Нуклеиновую кислоту, кодирующую HyPer-H34Y-A406V, полученную как описано в примере 1, оперативно встраивали в следующие коммерчески доступные векторы на место флуоресцентных маркеров TagRFP и mKate2:The nucleic acid encoding HyPer-H34Y-A406V, obtained as described in example 1, was quickly inserted into the following commercially available vectors in place of the fluorescent markers TagRFP and mKate2:

1. pTagRFP-Golgi (Евроген), содержащий последовательность из бета-1,4-галактозилтрансферазы человека, обеспечивающую локализацию белка в аппарате Гольджи;1. pTagRFP-Golgi (Eurogen) containing a sequence of beta-1,4-galactosyltransferase of a person, providing localization of the protein in the Golgi apparatus;

2. pTagRFP-mito (Евроген), содержащий последовательность из VIII субъединицы цитохром-С-оксидазы (Rizzuto et al., J Biol Chem. 1989;264(18):10595-600.; Rizzuto et al., Curr Biol. 1995;5(6):635-42), обеспечивающую локализацию белка в митохондриях;2. pTagRFP-mito (Eurogen) containing a sequence of the VIII subunit of cytochrome C oxidase (Rizzuto et al., J Biol Chem. 1989; 264 (18): 10595-600 .; Rizzuto et al., Curr Biol. 1995 ; 5 (6): 635-42), providing localization of the protein in the mitochondria;

3. pmKate2-peroxi (Евроген), содержащий трипептид SKL, обеспечивающий локализацию белка в пероксисомах. Полученные векторы использовали для трансфекции почечных эпителиальных клеток человека 293 Т. Трансфекция приводила к возникновению флуоресцентного сигнала в ожидаемых компартментах клетки. Тестирование экспрессированных слитых белков на способность реагировать на добавление перекиси водорода было подтверждено, как описано в примере 2.3. pmKate2-peroxi (Eurogen) containing SKL tripeptide, which provides protein localization in peroxisomes.
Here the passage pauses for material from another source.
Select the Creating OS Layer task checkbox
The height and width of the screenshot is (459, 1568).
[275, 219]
The obtained vectors were used to transfect 293 T human renal epithelial cells. Transfection led to the appearance of a fluorescent signal in the expected cell compartments. Testing of the expressed fusion proteins for their ability to respond to the addition of hydrogen peroxide was confirmed as described in Example 2.
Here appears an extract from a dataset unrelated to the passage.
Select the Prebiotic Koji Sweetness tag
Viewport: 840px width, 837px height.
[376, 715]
Все публикации и патентные заявки, цитируемые в настоящем описании, вводятся в настоящее описание посредством ссылки, как если бы каждая отдельная публикация или патентная заявка была конкретно и отдельно введена посредством ссылки. Цитирование любой публикации приводится в соответствии с контекстом и интерпретацией по настоящему изобретению и не должно истолковываться как признание любой такой публикации прототипом данного изобретения.All publications and patent applications cited in the present description, are introduced into the present description by reference, as if each individual publication or patent application was specifically and separately introduced by reference. The citation of any publication is in accordance with the context and interpretation of the present invention and should not be construed as recognition of any such publication as a prototype of the present invention.

Claims

1. The selected nucleic acid encoding a fluorescent biosensor for the detection of hydrogen peroxide, the amino acid sequence of which is shown in SEQ ID NO: 4.

2. The expression cassette, which, being integrated into the genome of the cell or when introduced into the cell as part of an extrachromosomal element, is capable of expressing a fluorescent biosensor for detecting hydrogen peroxide and contains the nucleic acid according to claim 1 under the control of regulatory elements necessary for expression of nucleic acid in host cell.

3. A cell producing a biosensor encoded by a nucleic acid according to claim 1, containing an expression cassette according to claim 2 as part of an extrachromosomal element or an element integrated into the genome of this cell.

4. The selected fluorescent biosensor for the detection of hydrogen peroxide encoded by the nucleic acid according to claim 1.

5. An isolated nucleic acid encoding a fluorescent biosensor, the amino acid sequence of which is shown in SEQ ID NO: 4, operatively fused to a nucleic acid encoding an intracellular localization signal, which allows the biosensor to be localized in a particular compartment of the cell, where the specified nucleic acid is capable of expressing the fluorescent biosensor hydrogen peroxide detection in this cell compartment.